Sementara itu, Wakil Sekretaris Jenderal DPP PKB, Ahmad Iman mengatakan ada tiga ribu hingga enam ribu para muktamirin yang hadir.
"Ibu Rini Soemarno dan Bapak Mahyudin (wakil ketua MPR) konfirmasi hadir," ujar Iman, Selasa (20/8).
Pejabat negara yang juga dikabarkan hadir adalah Tjahjo Kumolo sebagai Menteri Dalam Negeri, Yasonna Laoly sebagai Menteri Hukum dan HAM, Rini Soemarno sebagai Menteri BUMM, dan sejumlah menteri lainnya. Demikian juga Wakil Presiden terpilih Ma'ruf Amin.
Muktamar akan dihelat pukul 19.00 Wita di The Westin Hotel, Nusa Dua, Bali. Digadang-gadang, muktamar kali ini kembali menghasilkan Muhaimin Iskandar sebagai Ketua Umum. Meski, Muhaimin atau sering disama Cak Imin enggan berkomentar mengenai hal tersebut.
"Soal pemilihan ketum, saya pada posisi nunggu saja pada para peserta muktamar. Semua kami serahkan pada mereka untuk ngambil keputusan. Saya gak bisa banyak berkomentar sebelum saatnya," ujar Imin usai meninjau persiapan tempat acara di Hotel Westin, Senin kemarin.

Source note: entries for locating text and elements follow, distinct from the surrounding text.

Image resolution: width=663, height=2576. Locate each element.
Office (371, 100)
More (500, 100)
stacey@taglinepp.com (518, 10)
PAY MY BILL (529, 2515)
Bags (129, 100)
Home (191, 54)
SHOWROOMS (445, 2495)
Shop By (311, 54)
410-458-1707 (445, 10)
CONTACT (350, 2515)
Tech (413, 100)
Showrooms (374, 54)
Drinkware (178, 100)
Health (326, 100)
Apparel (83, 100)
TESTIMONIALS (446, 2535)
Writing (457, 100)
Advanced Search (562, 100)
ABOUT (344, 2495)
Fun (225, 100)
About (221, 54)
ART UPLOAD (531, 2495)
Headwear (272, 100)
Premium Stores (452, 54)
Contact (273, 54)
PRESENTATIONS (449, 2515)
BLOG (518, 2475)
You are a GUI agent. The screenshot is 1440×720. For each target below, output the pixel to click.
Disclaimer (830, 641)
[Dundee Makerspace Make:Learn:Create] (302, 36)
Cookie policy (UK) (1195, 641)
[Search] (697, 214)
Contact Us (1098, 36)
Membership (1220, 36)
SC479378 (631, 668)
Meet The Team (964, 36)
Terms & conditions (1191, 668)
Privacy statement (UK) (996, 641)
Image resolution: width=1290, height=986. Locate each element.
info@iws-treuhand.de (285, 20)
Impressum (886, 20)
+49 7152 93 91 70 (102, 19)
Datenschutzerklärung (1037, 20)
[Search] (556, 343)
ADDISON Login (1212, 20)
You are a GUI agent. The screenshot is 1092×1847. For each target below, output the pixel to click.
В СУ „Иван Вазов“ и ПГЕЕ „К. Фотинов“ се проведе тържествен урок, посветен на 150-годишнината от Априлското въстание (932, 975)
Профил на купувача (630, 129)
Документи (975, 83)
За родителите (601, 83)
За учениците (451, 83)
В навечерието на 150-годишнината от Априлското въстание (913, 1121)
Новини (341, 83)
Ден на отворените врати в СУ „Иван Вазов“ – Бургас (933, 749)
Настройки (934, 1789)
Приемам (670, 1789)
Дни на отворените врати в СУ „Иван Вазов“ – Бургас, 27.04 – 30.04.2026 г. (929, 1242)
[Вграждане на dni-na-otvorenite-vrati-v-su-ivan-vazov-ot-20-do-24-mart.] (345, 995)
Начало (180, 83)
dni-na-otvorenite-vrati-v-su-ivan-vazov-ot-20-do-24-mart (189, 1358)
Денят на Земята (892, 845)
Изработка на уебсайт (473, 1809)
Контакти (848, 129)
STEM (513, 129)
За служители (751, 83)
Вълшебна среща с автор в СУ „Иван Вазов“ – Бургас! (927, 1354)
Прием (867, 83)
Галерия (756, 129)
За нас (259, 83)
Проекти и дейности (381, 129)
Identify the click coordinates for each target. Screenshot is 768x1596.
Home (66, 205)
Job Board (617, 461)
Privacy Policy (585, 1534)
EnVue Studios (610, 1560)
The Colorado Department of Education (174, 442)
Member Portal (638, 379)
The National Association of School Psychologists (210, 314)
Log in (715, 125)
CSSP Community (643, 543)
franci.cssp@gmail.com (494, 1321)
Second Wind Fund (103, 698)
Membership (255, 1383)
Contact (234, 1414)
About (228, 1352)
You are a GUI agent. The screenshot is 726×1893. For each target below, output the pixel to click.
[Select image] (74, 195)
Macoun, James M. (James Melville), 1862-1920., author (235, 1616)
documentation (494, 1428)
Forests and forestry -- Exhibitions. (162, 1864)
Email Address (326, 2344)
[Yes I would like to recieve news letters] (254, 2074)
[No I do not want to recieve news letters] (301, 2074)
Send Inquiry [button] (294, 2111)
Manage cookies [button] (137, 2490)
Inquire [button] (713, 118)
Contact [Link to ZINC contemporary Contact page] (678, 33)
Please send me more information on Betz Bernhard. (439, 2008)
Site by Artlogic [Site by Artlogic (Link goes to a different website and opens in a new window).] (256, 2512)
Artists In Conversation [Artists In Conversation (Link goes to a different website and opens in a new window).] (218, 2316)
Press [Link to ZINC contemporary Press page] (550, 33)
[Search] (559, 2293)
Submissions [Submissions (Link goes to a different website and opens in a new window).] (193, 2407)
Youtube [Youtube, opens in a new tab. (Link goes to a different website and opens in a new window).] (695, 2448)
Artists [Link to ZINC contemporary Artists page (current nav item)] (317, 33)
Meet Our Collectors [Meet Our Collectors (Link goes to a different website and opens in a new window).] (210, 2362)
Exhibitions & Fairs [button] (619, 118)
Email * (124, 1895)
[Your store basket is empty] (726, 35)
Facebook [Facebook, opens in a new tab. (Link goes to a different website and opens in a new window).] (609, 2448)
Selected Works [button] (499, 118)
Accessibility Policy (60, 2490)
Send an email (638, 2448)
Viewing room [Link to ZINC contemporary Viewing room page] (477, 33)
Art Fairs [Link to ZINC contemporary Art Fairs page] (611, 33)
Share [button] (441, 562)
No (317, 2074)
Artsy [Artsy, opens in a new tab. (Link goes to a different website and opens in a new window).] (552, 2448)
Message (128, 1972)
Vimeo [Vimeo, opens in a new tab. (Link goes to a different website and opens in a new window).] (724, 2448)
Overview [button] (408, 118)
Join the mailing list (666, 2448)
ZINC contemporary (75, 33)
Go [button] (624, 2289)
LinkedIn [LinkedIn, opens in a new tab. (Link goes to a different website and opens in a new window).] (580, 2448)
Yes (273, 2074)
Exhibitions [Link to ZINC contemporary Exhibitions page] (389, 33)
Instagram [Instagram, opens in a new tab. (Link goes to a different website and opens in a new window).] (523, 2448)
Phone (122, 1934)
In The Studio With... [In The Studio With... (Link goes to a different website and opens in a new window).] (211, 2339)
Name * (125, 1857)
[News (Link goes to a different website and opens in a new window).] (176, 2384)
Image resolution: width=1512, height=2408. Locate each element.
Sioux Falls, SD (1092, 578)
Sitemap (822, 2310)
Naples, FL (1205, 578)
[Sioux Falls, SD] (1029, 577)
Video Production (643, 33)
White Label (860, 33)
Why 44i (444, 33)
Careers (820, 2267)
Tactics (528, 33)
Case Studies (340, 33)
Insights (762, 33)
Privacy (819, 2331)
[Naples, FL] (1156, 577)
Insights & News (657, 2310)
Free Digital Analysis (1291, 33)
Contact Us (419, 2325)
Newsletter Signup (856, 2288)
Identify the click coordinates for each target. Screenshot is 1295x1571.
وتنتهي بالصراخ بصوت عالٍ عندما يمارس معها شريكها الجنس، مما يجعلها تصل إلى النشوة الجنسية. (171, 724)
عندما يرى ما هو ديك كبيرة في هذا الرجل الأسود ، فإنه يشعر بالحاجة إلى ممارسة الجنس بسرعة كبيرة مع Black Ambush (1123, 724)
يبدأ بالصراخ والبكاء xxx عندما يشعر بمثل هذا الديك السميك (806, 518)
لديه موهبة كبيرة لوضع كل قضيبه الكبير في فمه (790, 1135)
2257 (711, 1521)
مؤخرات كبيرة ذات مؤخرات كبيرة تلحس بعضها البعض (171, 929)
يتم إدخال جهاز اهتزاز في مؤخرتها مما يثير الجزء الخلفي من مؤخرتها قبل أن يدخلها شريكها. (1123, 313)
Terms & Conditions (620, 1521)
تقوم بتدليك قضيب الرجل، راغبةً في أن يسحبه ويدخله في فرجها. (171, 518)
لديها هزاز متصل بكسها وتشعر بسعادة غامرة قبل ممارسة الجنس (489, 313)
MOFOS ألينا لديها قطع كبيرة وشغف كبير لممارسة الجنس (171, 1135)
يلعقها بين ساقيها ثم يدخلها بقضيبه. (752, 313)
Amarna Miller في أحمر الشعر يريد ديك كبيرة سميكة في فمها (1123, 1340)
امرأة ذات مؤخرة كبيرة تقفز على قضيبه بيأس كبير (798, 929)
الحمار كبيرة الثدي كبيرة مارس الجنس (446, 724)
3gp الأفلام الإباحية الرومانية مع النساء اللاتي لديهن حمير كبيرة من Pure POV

Sebelum acara pembukaan Muktamar, akan digelar Musyawarah Nasional (Munas) Ulama PKB yang akan berlangsung pada Selasa pukul 14.00 WIB.
Muktamar ke-V akan berlangsung 20-22 Agustus 2019. Muktamar tersebut akan membahas tiga agenda prioritas dan strategis partai untuk lima tahun kedepan.
Pertama, pengembangan Sumber Daya Manusia (SDM) Indonesia yang unggul, berkarakter, berkualitas dan berdaya saing.
Kedua, memprioritaskan kepada pengembangan ekonomi kerakyatan dalam rangka memberdayakan kaum "mustadh'afih, kaum yang lemah dan yang terlemahkan.
Ketiga adalah pengembangan dakwah sosial dan kebudayaan dalam rangka mewujudkan kehidupan kebangsaan dan kemasyarakatan yang damai yang beradab.